Lak Lake is a well-known expanse of water in the central highlands province of Dak Lak and is believed to have been the place of residence of the Water God Potao Apui of the Ede ethnic minority group.
I had a great experience when visiting the area several years ago, and my recent visit filled me with lots of nostalgia for the place because of the rapid changes that have occurred over the years.
Into the highlands
I rode my motorbike along National Road No 27, which stretches more than 200 km and connects Dalat and Ban Me Thuot. To reach Lak Lake I had to cover another 55 km, which took more than an hour.
I rode past places such as Cu Kuin and Brong Bong before reaching Lak, a district bearing the same name as the lake and at an altitude of 500 metres above sea level, by the Chu Yang Sin Mountain Range.
Ten years ago, it was quite hard to reach Lak Lake because the road was narrow and rough and the tourist services were few.
In those days, there were no houses on the side of the road. I was mesmerised by the beautiful highlands scenery when I rode my motorbike along the shady road with a lot of trees on both sides, and I had a wish to meet the mighty young man called Dam San in the legend of the Ede ethnic minority people, who is believed to have looked for the Sun Goddess in the hope of bringing light to his village during the cold windy winter.
The scenery this time made my visit to the area a bit disappointing, because modern life has arrived in this mountainous area. Reinforced concrete houses resembling cubes of different colours have mushroomed. Advertising signs can be seen everywhere, spoiling the natural features of the highlands of my memory.
I was thinking about lots of things while I was riding my motorbike without realising how quickly time was flying. When I saw the road sign indicating the direction to Lak Lake, I knew I had entered the kingdom of the legendary Water God Potao Apui.
I made my way round the capital of the powerful God. At noon, the lake looked calm and cool, with a slight breeze and birds singing here and there.

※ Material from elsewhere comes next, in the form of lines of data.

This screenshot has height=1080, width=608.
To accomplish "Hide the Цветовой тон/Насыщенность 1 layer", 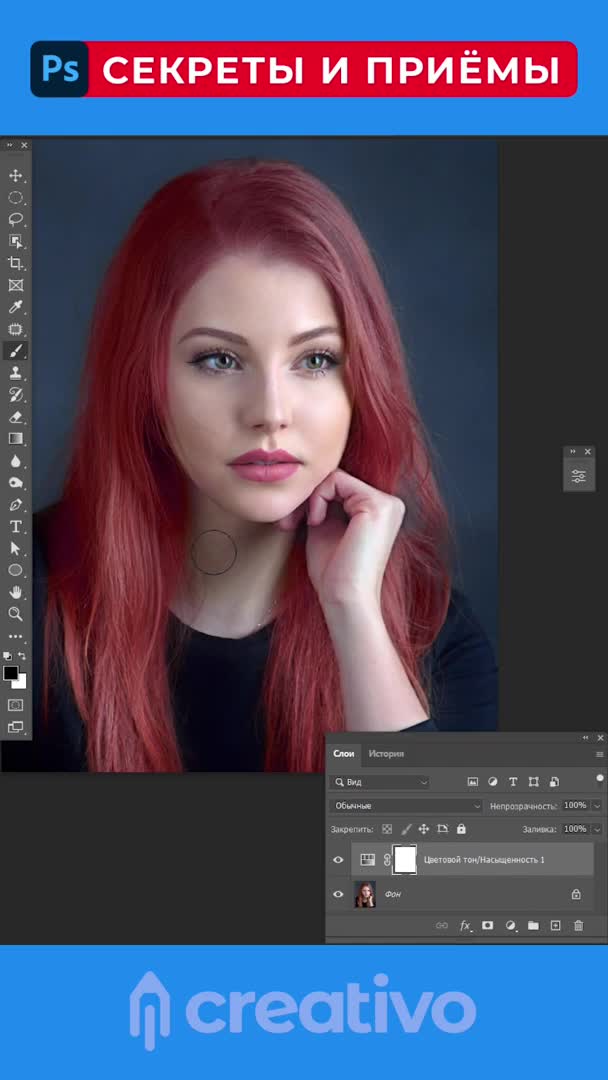I will click(x=338, y=860).
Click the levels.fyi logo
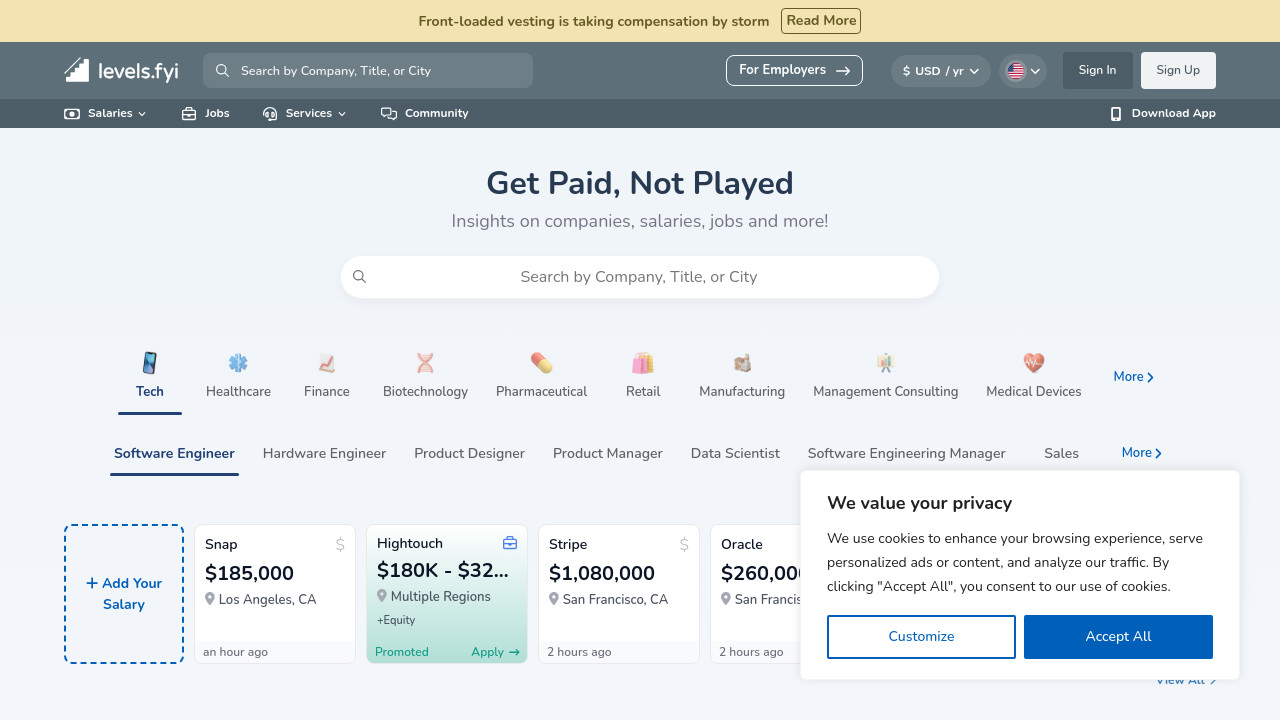 click(x=121, y=70)
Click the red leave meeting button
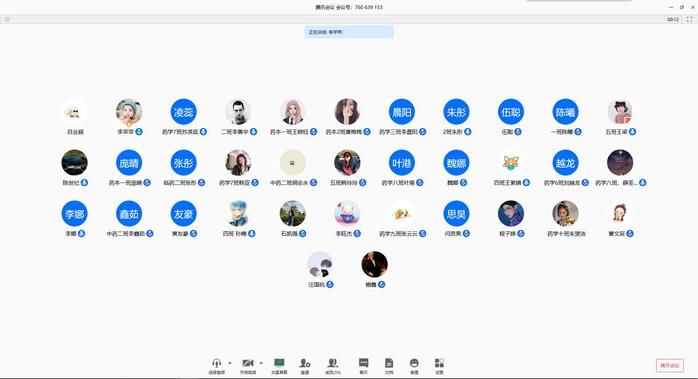The width and height of the screenshot is (698, 379). point(670,365)
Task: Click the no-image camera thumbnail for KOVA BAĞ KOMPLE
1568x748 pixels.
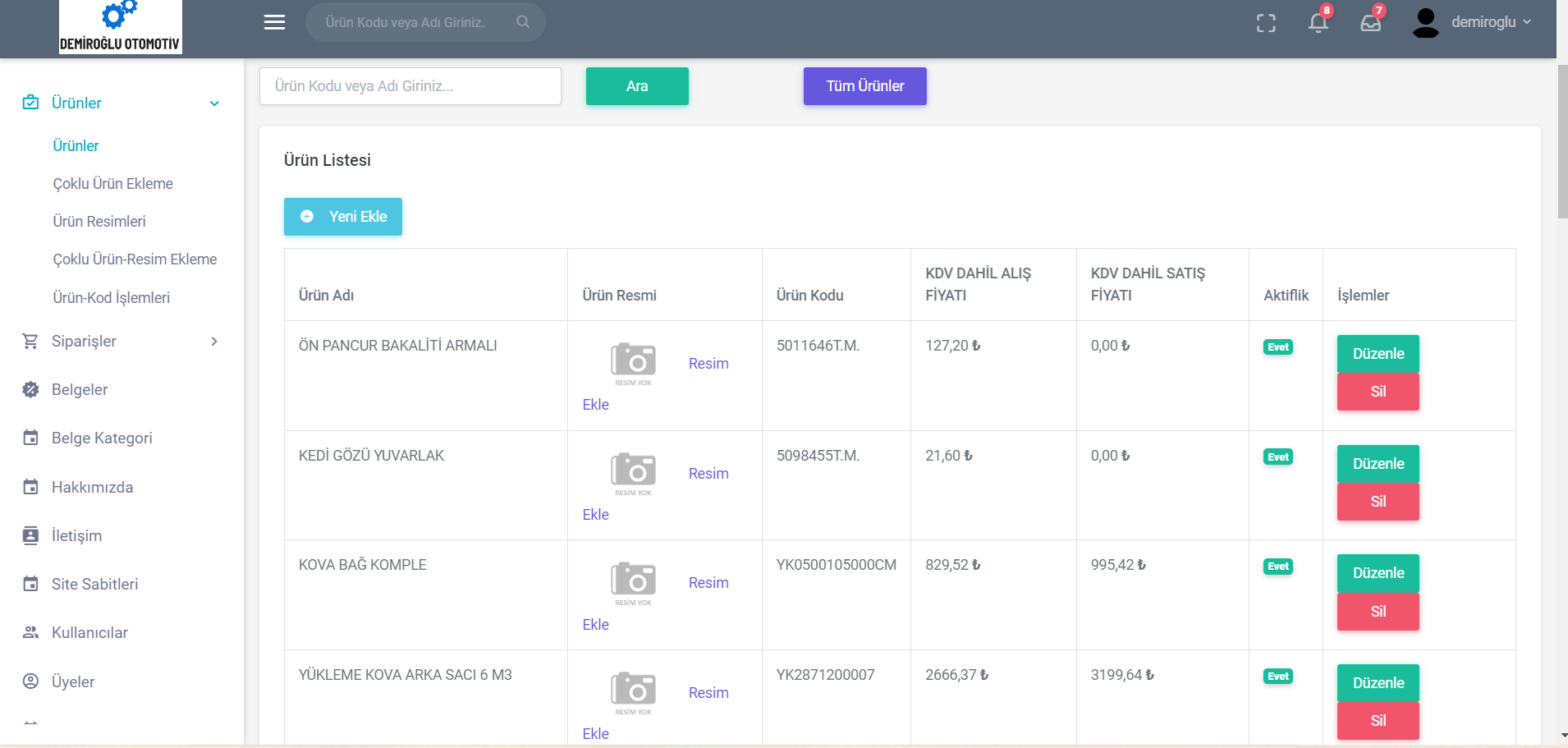Action: [x=633, y=582]
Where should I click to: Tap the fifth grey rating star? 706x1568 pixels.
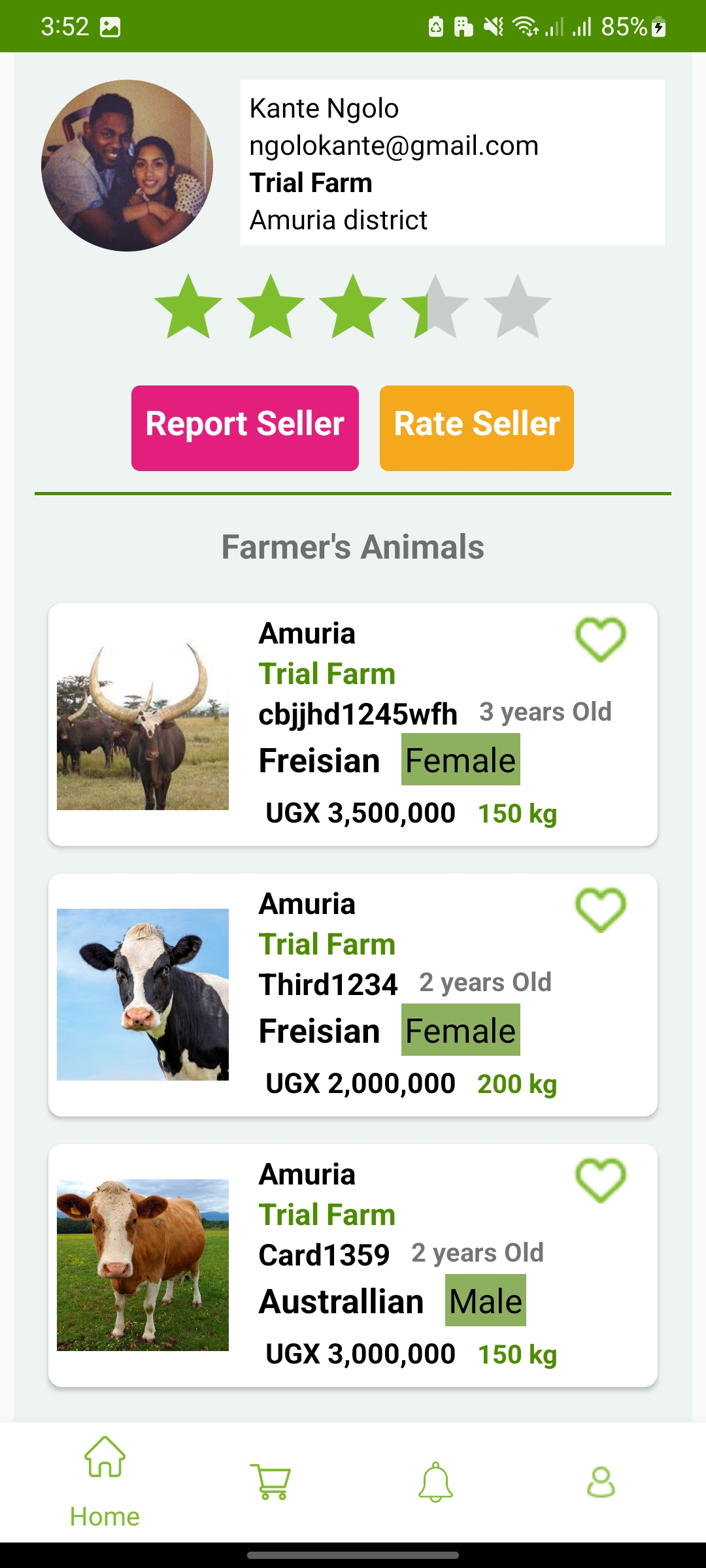(x=518, y=307)
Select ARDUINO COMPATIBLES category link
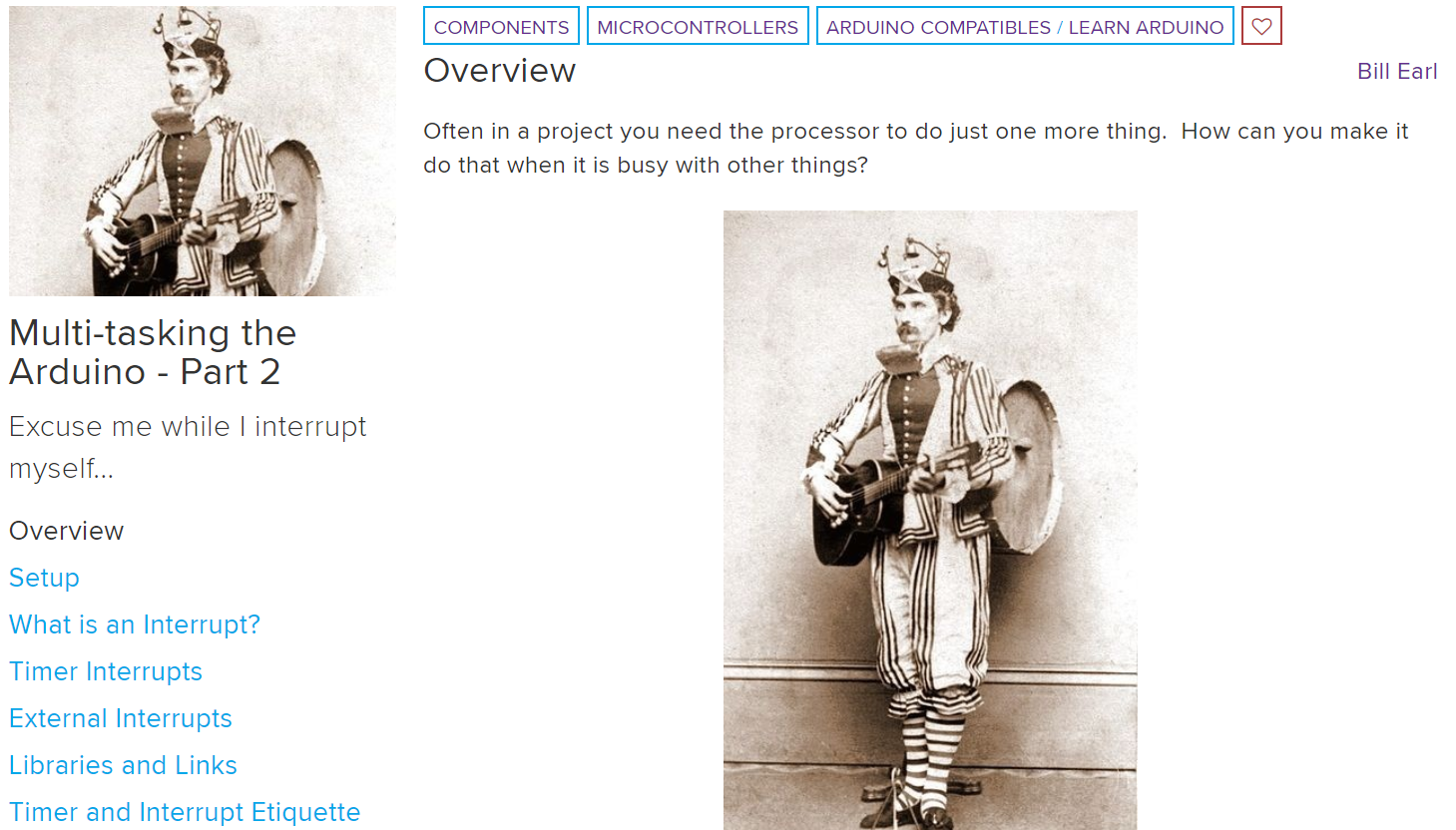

Looking at some of the dugout canoes lying quietly by the lake bank, I remembered the stories from elderly heads of villages, who spoke of visits to the forest, worshipping ceremonies asking the gods for permission to cut down big thousand-year-old trees.
After the worshipping ceremonies, strong young men were chosen to cut down some of the big trees to bring home and make dugout canoes, so that they could cross the lake, go fishing, and present offerings to the God Potao Apui when the moon indicated it was time for high tides and torrential rain.
Today, such dugout canoes are rare because there are only a few big trees left in the area. For a long time, I admired the Chu Yang Sin Mountain Range to my heart’s content, a place also known as the land of the Fire God. Then, I realised that the mountain range had been badly destroyed and even the bushes were withering in the scorching sun of March. Suddenly, a feeling of sadness passed through me. I was wondering what the scenery of this area would look like in the future.
On the way to Jun village, I saw some elephants calmly chewing on sugarcane, waiting to carry tourists on their backs and make it across the lake. However, the image of plastic bags floating on the surface was a serious concern and indicated some prompt action is needed at Lak Lake to curb environmental pollution. Unless the problem is resolved soon, the aquatic bio-system in the lake will be destroyed. Residents will suffer serious losses in income from tourist services and the decay of the aquatic resources that have long been a great provider.
Palace of the last emperor
I rode up the slope to reach the Palace of Emperor Bao Dai, situated on the top of a hill. Riding my motorbike along roads covered with fallen leaves, I felt as if I had become lost in a place with a temperate climate because of the cool air and mild sun. The scenery was as pretty as a picture, making me feel like lifting my face and taking as many deep breaths of clean air as I could.
I arrived at the palace, which belonged to the final emperor of Vietnam’s final dynasty, the Nguyen Dynasty. It is said that he stayed there during his hunting trips. The palace area now looks a little deserted, though visitors can find a restaurant and accommodation nearby.
I bought a ticket to get to know more about the palace. It was clear to see that old objects from a golden period had withered over time. The pictures of Emperor Bao Dai, Queen Nam Phuong, and concubines Ngoc Diep and Phi Anh on the walls stood as proof of a dynasty that has now been consigned to history.
I suddenly felt curious and looked at a picture of people hunting for tigers in a forest near Lak Lake. The area back then was a pristine jungle with lots of elephants, bears, tigers and other big cats. Now, only the sound of the tour guide remained, pointing out pieces rope used for hunting elephants that were exhibited in a glass cabinet covered with a thick layer of dust.
Wandering around the hills, I looked aimlessly at bare forest and felt some uncertainty, because the forest can no longer serve as the protector of local people. The winds still blew, and in a distant valley the rice had become yellow and ripe. On the surface of the lake, dugout canoes left the bank, providing some excitement for tourists trying to take some photos as souvenirs of their visit to the highlands.